Sterling heads for biggest weekly fall versus euro since Sept 2020

Elizabeth Howcroft
·2-min read
FILE PHOTO: Wads of British Pound Sterling banknotes are stacked in piles at the Money Service Austria company's headquarters in Vienna

By Elizabeth Howcroft

LONDON (Reuters) -Sterling steadied on Friday, having touched a two-month low against the dollar in early London trading, and was set for its biggest weekly drop against the euro so far this year, hurt by profit-taking after a strong first quarter.

The pound had its best quarter against the euro since 2015 in the first three months of 2021, boosted by the UK's vaccine rollout, one of the fastest in the world, as well as a fading of negative interest rate expectations.

Analysts also attributed its strengthening against the euro to an expectation that economic recovery in Britain would outpace that in the euro zone.

But that trend reversed this week, with sterling falling against the euro on Tuesday, Wednesday and Thursday - a move which market participants said was amplified by a squeeze of euro-pound short positions.

At 1512 GMT, the pound was at 86.565 pence per euro, up around 0.2% on the day. It remained on track for its biggest weekly fall since September 2020, down 1.8%.

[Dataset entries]

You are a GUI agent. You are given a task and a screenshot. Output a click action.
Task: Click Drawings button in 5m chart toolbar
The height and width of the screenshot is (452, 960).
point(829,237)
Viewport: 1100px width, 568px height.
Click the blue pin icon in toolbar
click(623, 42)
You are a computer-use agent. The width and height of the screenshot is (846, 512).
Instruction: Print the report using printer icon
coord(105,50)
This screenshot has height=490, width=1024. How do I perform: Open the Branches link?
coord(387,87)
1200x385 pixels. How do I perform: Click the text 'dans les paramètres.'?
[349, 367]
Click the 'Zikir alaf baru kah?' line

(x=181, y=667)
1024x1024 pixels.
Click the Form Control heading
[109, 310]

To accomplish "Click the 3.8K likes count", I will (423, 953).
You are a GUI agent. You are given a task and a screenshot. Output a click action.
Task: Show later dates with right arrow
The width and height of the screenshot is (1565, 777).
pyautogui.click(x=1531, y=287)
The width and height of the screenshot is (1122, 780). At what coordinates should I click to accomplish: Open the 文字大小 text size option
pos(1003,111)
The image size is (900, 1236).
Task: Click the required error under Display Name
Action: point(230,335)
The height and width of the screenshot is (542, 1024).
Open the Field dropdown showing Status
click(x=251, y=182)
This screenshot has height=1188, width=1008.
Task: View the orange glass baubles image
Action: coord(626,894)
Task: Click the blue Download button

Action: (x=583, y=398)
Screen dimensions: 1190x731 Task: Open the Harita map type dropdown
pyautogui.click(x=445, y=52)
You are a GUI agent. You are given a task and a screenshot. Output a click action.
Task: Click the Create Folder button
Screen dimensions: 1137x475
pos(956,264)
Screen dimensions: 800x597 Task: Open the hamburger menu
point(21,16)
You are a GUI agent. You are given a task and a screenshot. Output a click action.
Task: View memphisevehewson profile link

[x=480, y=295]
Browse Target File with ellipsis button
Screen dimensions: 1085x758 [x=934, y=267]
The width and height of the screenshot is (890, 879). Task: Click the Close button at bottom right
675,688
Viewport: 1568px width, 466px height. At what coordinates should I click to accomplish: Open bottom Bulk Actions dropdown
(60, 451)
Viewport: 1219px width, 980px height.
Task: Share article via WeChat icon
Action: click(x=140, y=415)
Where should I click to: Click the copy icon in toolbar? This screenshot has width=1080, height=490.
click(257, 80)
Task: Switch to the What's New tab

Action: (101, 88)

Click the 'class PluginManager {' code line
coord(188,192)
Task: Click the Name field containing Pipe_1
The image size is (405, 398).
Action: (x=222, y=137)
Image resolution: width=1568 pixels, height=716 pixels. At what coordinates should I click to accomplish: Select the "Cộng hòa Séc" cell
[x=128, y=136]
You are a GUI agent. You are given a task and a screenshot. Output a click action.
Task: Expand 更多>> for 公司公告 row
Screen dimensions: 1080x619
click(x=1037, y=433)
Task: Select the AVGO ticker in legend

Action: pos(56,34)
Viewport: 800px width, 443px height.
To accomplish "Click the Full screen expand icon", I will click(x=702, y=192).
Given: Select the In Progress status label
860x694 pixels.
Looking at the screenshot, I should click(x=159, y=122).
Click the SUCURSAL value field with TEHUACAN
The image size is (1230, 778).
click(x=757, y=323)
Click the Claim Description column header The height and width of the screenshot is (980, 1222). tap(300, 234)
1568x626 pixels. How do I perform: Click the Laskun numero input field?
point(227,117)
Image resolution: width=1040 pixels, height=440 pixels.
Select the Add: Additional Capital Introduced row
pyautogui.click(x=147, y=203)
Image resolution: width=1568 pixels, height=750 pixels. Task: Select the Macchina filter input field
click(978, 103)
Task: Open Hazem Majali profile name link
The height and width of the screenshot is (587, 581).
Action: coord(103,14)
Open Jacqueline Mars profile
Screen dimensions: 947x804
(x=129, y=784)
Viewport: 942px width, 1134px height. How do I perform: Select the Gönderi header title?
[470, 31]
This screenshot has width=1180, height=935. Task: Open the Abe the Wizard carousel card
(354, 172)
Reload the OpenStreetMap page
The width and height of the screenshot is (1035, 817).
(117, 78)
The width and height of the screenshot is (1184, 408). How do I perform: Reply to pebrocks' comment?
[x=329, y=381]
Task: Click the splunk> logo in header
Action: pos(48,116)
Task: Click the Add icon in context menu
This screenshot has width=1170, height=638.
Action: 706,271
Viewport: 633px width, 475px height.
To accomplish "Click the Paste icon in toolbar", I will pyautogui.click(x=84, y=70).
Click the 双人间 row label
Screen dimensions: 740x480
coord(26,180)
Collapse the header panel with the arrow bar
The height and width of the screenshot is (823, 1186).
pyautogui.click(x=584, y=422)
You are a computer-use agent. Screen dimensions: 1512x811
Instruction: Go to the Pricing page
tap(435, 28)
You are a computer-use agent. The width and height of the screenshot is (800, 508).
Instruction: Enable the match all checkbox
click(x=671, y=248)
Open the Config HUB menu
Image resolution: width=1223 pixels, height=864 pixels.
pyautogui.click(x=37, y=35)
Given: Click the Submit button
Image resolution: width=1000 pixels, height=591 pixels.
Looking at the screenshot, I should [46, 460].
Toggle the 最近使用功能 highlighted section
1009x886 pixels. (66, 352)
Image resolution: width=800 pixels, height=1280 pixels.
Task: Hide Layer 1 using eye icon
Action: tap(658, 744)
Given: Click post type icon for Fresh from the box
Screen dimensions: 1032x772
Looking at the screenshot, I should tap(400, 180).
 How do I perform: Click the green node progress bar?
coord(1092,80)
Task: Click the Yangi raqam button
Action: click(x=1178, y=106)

> [Task list]:
[a] In the report on sterling's weekly fall against the euro, at what rate was the pound trading at 1512 GMT?
[b] Proceed with the report on sterling's weekly fall against the euro, writing its next paragraphs after its final sentence.
The dataset entries are independent material and are unrelated to the report on sterling.

> [Exercise responses]:
[a] 86.565 pence per euro

[b]
Versus the dollar, the pound was little changed at $1.3733, on track for a weekly loss.

Britain has surged ahead of the rest of Europe in the race to vaccinate its population, with almost half of its citizens receiving a first dose.

But supply issues surrounding its main Oxford-AstraZeneca shot have slowed progress in recent days while Germany's inoculation campaign has sped up.

"The selling of sterling may have been connected to buying of euros," Marshall Gittler, head of investment research at BDSwiss, wrote in a note to clients.

"It looks like perhaps people are getting more optimistic about the rollout of a vaccine in the EU and less optimistic about the comparable move in the UK."

But other analysts remained upbeat about the pound's prospects over the next few months.

"I would still stick to the view that...sterling’s still an undervalued currency," said Dean Turner, chief euro zone and UK economist at UBS Global Wealth Management. "I would expect euro-sterling can go below 0.85 this year."

Similarly, ING wrote in a note to clients that the euro-sterling short squeeze "may have run its course ahead of 0.87" and that they still expect the pair to reach 0.85 later this quarter.

UniCredit strategists told clients that cable weakening towards $1.37 is an opportunity to buy the dips.